Collect every line below that contains the word "header".

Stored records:
^^^^^^^^^^^^^^^^

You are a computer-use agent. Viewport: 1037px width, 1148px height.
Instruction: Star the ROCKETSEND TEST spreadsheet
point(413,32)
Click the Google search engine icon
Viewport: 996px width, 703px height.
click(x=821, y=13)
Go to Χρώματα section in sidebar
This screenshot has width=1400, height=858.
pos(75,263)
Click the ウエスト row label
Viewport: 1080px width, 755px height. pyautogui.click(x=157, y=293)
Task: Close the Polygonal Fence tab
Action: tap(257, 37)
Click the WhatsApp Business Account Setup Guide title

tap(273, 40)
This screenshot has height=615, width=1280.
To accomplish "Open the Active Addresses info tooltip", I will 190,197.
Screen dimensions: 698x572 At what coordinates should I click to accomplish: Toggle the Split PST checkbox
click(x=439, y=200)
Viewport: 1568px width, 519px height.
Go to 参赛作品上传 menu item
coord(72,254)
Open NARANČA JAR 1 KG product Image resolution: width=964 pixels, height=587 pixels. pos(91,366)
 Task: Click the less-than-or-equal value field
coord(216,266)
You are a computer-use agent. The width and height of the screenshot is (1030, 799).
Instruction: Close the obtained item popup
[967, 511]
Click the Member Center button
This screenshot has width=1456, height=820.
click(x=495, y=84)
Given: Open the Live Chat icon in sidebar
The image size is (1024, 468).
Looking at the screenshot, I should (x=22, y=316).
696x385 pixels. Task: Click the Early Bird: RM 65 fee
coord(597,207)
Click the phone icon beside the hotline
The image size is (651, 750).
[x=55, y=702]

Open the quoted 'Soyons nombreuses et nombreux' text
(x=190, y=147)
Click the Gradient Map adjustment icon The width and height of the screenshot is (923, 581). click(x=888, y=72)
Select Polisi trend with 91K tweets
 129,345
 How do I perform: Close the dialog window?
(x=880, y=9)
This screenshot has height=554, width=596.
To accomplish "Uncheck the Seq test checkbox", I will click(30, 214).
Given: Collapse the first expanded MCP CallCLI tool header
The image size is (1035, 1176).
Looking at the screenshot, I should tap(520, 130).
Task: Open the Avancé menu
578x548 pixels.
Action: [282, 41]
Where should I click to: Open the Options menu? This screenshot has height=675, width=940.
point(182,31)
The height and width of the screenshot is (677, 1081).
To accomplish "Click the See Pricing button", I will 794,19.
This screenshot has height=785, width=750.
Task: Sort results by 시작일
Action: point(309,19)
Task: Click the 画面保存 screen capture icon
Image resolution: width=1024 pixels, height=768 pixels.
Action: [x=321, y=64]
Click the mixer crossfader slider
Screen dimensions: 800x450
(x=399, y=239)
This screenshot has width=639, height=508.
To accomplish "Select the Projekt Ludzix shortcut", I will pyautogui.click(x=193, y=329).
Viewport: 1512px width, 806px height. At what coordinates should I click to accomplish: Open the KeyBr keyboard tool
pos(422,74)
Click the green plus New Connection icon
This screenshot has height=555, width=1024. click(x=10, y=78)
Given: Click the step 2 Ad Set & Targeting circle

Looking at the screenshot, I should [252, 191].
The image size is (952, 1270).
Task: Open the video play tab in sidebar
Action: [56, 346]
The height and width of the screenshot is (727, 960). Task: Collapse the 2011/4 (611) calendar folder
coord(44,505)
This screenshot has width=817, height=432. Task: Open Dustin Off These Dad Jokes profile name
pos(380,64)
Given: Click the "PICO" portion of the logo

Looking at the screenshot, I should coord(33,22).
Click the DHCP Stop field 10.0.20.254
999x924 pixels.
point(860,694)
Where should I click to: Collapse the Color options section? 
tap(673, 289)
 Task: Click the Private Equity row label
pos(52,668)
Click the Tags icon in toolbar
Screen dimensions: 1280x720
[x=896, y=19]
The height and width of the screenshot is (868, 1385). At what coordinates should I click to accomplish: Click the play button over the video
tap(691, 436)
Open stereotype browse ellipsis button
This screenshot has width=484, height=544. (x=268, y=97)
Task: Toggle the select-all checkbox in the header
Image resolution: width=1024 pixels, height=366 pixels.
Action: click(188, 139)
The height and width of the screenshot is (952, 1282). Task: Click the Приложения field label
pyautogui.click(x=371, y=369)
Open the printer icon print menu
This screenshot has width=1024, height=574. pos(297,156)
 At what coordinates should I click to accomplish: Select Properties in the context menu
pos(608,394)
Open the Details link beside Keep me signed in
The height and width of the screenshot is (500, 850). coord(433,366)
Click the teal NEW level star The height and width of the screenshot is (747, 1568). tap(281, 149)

^^^^^^^^^^^^^^^^

◆ **Your response**:
Given: Collapse the first expanded MCP CallCLI tool header
Task: Toggle the select-all checkbox in the header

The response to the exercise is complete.